Não podia concordar mais com o primeiro-ministro quando anteontem disse, sobre a morte de uma doente com hepatite C, que ninguém deve "aproveitar o que é trágico" e "alimentar-se da desgraça". Pena ter-lhe tão tarde chegado a iluminação. Em agosto de 2010, no primeiro Pontal à frente do PSD, não teve pejo em aludir à cegueira de que foram vítimas pacientes de uma clínica privada algarvia, acusando as "autoridades públicas" de "incúria" por "se demitirem da sua função de fiscalização", e acrescentando: "É isto culpa do PSD? É este o Estado social que o PS quer oferecer a Portugal?"

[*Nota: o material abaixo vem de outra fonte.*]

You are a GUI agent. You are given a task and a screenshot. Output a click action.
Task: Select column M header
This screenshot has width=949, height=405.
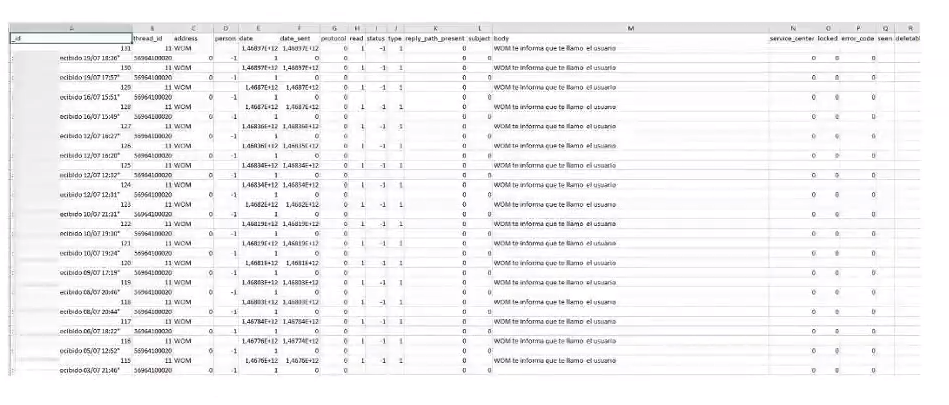pyautogui.click(x=630, y=28)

Que repulsa deve sentir Passos PM desse outro que, na oposição, aproveitava mortes e cegueiras para combater o governo. Como a que surge ante quem recusa renegociações, perdões e reestruturações da dívida, que ataca os gregos por quererem pagar menos ou mais devagar, que clama "pagaremos custe o que custar" mas se rebela contra a farmacêutica que criou um medicamento com taxa de cura de 90%: "O preço que solicitado não é adequado sob nenhum ponto de vista. Os estados devem fazer tudo o que está ao seu alcance para salvar vidas humanas e assegurar os melhores cuidados de saúde. Masé mentira que custe o que custar no sentido em que tenhamos recursos ilimitados para suportar qualquer preço de mercado".
Evidente: o Estado não tem recursos ilimitados. E, sem dúvida, o preço que a farmacêutica pede é muito elevado. Mas será mesmo "injustificado"? Não há informação oficial sobre qual o valor na mesa ao fim de um ano de negociações, mas o DN noticiou ontem que um ciclo de tratamento - três meses - desceu para 24 mil euros, metade dos 48 mil iniciais. Muitos doentes precisam de seis meses e podem ser necessários outros fármacos; difícil fazer contas. Tendo só 30% dos 13 mil doentes identificados indicação, segundo os especialistas, para tratamento imediato, este, a um preço médio de 30 mil euros, orçaria 117 milhões. Imenso. Porém - por exemplo - em 2013 o SNS gastou 220 milhões com antirretrovirais para 28 mil pessoas com HIV-sida; 7857 euros por paciente. É muito ou razoável? Se não combatido, o HIV causa a morte. Tal como o HVC (vírus da hepatite C). A medicação para o HIV é necessária toda a vida, o que implica multiplicar o valor por todos os anos de toma; o fármaco inovador contra o HVC exige um ciclo ou dois de tratamento e pronto - estamos a falar de cura. Não é difícil concluir qual sai mais caro. Mas, claro, dizer algo deste género é, como ontem gritava a maioria no parlamento, "ficar do lado das farmacêuticas." Porque os mercados só têm razão quando emprestam dinheiro a juros usurários, e Passos e quem o apoia têm horror à demagogia. Ou não fosse ele quem, em abril de 2011, em "mensagem de Páscoa", asseverava: "Nestes momentos conturbados, podemos abdicar de muitas coisas. Mas a garantia sobre os cuidados de saúde é uma segurança que tem de ser dada a todas as pessoas."